- _WHAT THIS TASK INVOLVES_: Reproduce the lines starting with the line that contains "Where should I click to: Click the round" and going on through the line that contains "click(34, 50)", switching "Show SQL" to "Run SQL" and leaving everything else unchanged.

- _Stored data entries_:
***

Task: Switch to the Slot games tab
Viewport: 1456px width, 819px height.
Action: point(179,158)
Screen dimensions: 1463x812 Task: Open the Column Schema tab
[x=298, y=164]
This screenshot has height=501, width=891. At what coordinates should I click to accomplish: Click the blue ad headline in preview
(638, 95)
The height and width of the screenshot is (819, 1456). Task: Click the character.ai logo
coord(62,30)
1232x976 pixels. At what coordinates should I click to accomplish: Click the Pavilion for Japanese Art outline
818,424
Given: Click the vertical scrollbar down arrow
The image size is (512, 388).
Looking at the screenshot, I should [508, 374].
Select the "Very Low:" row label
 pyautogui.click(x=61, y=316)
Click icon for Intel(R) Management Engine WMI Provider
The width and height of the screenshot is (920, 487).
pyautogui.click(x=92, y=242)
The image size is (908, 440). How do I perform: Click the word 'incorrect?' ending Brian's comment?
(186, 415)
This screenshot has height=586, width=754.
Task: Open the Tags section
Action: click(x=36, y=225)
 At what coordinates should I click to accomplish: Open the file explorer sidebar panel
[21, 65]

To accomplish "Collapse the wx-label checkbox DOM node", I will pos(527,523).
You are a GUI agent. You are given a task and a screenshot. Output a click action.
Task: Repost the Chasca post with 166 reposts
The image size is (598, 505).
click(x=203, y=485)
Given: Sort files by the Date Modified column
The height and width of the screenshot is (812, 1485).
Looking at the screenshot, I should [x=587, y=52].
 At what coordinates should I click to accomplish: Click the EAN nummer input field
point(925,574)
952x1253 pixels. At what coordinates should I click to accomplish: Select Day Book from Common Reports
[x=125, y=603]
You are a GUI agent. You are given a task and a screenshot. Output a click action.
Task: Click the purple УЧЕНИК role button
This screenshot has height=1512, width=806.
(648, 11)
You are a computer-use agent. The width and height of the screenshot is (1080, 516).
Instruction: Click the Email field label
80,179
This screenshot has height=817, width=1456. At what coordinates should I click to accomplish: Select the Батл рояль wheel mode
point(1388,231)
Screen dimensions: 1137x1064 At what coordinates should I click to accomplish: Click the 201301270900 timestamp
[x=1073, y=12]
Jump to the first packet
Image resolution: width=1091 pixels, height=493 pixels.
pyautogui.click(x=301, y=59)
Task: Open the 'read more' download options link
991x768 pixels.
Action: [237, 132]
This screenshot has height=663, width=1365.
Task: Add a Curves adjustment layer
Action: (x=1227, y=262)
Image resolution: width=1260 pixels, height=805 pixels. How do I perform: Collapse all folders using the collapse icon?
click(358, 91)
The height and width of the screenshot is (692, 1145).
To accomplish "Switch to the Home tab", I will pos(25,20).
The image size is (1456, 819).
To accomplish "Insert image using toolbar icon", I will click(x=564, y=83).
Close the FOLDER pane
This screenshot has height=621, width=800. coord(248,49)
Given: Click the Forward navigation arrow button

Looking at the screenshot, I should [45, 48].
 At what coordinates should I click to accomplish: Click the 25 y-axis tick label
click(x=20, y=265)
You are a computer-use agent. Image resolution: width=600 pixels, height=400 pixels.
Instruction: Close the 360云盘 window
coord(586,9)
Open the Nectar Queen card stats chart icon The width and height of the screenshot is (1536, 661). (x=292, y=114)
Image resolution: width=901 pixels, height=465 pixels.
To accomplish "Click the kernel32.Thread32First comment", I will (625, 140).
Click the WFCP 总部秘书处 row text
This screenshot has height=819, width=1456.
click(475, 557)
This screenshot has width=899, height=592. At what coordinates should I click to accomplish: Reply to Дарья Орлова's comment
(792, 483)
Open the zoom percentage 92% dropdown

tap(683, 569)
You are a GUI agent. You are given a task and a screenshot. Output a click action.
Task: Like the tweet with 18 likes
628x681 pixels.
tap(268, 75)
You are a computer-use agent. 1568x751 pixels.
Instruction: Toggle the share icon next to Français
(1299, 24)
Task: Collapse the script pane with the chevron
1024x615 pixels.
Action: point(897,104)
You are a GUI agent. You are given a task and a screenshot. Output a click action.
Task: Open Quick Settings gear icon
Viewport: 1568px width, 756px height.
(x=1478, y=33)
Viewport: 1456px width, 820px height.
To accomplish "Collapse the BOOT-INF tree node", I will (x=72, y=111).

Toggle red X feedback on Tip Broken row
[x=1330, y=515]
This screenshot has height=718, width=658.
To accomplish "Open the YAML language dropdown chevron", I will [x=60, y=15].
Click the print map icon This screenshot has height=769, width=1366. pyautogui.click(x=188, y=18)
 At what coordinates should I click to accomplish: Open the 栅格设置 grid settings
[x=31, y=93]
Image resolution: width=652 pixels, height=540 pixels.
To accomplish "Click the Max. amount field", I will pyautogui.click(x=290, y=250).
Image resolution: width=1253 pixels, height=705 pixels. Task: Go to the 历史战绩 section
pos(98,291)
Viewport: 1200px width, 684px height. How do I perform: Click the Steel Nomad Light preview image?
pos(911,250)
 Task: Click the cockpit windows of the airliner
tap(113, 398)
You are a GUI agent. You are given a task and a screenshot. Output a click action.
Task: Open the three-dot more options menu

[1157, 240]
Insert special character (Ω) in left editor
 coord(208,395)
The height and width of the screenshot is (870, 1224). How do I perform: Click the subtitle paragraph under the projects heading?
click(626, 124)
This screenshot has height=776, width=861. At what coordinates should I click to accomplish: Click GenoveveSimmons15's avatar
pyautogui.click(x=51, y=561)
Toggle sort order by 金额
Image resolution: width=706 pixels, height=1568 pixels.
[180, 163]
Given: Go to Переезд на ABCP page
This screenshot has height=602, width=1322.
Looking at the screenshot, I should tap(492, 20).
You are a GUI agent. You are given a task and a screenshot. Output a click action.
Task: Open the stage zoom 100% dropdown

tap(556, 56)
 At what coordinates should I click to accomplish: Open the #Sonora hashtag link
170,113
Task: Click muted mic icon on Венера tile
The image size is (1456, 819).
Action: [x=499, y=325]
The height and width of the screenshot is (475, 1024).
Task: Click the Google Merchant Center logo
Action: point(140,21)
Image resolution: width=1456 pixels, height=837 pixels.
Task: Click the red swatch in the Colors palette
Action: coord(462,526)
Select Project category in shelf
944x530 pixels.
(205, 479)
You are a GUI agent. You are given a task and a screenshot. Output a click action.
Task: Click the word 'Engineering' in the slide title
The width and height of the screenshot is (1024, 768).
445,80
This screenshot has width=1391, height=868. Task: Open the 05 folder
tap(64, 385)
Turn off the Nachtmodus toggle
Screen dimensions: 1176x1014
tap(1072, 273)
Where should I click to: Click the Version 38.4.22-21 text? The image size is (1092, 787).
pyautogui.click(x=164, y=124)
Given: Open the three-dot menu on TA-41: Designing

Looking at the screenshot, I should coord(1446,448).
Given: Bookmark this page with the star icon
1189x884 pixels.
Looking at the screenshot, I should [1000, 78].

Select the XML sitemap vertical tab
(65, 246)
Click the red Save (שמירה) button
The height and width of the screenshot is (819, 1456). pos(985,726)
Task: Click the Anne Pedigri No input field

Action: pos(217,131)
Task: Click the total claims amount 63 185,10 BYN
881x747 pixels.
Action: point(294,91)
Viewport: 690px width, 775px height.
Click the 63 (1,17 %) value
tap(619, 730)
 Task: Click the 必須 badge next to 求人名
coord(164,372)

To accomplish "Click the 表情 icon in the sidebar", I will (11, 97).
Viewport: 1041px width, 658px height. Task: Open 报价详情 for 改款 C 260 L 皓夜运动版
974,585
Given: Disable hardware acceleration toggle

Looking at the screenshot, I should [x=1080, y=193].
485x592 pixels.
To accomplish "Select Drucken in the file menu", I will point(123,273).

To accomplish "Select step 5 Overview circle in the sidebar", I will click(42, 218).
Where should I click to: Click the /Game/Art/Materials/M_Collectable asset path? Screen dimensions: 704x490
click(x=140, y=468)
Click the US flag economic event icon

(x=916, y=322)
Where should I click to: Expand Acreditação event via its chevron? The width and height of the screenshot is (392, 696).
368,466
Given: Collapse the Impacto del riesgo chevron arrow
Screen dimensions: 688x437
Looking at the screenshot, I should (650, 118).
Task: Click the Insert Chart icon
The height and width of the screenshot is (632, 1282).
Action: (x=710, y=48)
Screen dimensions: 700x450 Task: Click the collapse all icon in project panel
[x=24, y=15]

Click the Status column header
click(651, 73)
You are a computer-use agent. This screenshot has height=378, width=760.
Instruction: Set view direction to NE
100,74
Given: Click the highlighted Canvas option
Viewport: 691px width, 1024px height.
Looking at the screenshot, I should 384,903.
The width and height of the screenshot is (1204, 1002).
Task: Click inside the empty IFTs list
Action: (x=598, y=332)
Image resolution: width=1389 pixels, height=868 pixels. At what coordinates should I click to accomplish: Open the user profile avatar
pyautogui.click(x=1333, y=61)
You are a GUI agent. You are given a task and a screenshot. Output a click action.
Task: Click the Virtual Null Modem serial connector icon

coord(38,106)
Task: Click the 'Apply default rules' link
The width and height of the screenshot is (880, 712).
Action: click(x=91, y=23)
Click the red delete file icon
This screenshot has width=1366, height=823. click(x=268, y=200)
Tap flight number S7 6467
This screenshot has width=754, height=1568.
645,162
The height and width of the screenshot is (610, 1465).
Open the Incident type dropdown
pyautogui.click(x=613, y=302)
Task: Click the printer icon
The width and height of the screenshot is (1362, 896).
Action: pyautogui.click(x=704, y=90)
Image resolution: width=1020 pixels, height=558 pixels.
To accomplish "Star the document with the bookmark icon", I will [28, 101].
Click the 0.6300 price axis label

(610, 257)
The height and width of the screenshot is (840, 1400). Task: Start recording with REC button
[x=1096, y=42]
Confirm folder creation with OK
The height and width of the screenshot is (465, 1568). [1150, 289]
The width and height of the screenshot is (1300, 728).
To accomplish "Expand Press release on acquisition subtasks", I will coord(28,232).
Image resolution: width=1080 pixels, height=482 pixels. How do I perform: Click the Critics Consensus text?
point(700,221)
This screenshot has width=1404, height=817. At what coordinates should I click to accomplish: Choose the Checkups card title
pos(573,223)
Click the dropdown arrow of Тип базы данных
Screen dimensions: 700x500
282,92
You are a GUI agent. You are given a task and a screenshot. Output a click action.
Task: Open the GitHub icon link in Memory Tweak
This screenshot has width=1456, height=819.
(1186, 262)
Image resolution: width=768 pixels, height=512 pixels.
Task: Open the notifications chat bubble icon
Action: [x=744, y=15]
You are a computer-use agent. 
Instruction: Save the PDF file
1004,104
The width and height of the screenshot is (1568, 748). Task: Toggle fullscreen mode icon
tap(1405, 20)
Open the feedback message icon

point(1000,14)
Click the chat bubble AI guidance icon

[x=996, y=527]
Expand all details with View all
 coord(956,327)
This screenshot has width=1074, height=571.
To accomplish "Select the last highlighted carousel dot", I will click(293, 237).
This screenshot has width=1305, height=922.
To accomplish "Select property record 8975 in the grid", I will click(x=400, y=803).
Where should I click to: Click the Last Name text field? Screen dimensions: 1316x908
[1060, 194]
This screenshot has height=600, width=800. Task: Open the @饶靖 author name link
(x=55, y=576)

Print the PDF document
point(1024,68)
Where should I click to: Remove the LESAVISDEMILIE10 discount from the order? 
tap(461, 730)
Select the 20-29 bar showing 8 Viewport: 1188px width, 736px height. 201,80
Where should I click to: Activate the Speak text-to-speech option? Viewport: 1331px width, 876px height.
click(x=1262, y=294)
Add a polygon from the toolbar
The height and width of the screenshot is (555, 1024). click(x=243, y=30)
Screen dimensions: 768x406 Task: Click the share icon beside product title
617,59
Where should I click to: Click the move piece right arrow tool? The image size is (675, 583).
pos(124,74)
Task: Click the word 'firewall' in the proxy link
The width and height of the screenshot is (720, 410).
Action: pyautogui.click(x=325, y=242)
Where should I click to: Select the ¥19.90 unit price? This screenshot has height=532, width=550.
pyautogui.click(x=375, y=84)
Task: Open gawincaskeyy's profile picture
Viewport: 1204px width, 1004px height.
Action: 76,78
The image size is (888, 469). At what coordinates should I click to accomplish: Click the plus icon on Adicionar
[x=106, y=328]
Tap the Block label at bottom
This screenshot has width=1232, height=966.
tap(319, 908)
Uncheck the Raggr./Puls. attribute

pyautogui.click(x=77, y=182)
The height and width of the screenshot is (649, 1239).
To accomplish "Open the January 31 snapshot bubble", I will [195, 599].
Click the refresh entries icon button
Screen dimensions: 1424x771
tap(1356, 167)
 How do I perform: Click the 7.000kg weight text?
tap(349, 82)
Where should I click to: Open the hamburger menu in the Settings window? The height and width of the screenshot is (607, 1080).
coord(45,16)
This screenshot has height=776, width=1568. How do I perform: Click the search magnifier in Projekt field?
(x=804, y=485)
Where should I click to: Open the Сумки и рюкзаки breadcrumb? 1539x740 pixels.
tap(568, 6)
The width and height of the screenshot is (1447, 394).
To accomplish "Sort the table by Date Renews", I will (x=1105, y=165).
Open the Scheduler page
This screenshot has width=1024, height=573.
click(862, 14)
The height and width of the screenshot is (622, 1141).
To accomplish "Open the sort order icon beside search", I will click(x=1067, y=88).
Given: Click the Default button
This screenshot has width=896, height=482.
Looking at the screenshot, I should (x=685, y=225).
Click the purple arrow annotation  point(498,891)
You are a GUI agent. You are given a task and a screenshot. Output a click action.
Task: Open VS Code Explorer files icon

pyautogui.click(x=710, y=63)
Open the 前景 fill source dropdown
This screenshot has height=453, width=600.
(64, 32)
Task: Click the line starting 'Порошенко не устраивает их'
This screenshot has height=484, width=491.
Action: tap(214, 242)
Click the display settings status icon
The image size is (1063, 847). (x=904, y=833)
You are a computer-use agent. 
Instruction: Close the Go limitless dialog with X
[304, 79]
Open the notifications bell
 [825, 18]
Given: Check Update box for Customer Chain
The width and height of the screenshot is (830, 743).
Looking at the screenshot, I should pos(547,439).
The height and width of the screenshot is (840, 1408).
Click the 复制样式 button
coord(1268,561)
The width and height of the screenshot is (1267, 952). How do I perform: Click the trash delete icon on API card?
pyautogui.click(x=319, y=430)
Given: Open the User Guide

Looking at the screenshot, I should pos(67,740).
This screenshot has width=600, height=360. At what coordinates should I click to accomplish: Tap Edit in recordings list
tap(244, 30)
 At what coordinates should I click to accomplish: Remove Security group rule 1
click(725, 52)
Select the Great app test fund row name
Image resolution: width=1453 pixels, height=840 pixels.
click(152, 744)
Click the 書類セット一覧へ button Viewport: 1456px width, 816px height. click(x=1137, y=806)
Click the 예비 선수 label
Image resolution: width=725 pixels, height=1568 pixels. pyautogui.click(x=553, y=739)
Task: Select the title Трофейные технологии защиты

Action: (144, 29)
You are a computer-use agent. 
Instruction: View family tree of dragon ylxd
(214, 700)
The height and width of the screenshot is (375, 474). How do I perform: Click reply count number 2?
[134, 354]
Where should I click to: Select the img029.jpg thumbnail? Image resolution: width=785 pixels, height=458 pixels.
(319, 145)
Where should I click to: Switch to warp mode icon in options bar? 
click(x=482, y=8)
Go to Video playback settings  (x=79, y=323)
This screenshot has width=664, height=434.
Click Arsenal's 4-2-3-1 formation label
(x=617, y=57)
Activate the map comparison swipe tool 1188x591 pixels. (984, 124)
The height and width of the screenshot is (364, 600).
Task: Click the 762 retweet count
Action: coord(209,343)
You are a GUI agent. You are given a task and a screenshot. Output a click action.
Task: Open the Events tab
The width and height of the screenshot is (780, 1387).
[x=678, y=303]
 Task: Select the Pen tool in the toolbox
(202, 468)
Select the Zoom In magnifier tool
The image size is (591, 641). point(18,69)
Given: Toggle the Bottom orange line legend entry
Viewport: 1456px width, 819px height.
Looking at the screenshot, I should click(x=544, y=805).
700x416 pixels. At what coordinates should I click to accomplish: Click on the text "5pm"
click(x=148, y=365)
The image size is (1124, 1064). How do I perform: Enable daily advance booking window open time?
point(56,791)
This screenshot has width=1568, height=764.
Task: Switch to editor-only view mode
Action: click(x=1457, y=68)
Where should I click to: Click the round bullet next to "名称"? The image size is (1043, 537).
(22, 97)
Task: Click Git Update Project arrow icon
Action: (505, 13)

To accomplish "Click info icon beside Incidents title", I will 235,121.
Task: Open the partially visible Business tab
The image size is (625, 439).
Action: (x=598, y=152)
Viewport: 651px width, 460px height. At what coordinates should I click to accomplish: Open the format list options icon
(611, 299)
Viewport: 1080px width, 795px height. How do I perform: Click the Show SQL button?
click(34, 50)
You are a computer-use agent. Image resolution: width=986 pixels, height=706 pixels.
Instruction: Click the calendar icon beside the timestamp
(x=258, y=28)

***

- _SOLUTION_:
Where should I click to: Click the round bullet next to "名称"? The image size is (1043, 537).
(22, 97)
Task: Click Git Update Project arrow icon
Action: (505, 13)

To accomplish "Click info icon beside Incidents title", I will 235,121.
Task: Open the partially visible Business tab
The image size is (625, 439).
Action: (x=598, y=152)
Viewport: 651px width, 460px height. At what coordinates should I click to accomplish: Open the format list options icon
(611, 299)
Viewport: 1080px width, 795px height. How do I perform: Click the Run SQL button?
click(34, 50)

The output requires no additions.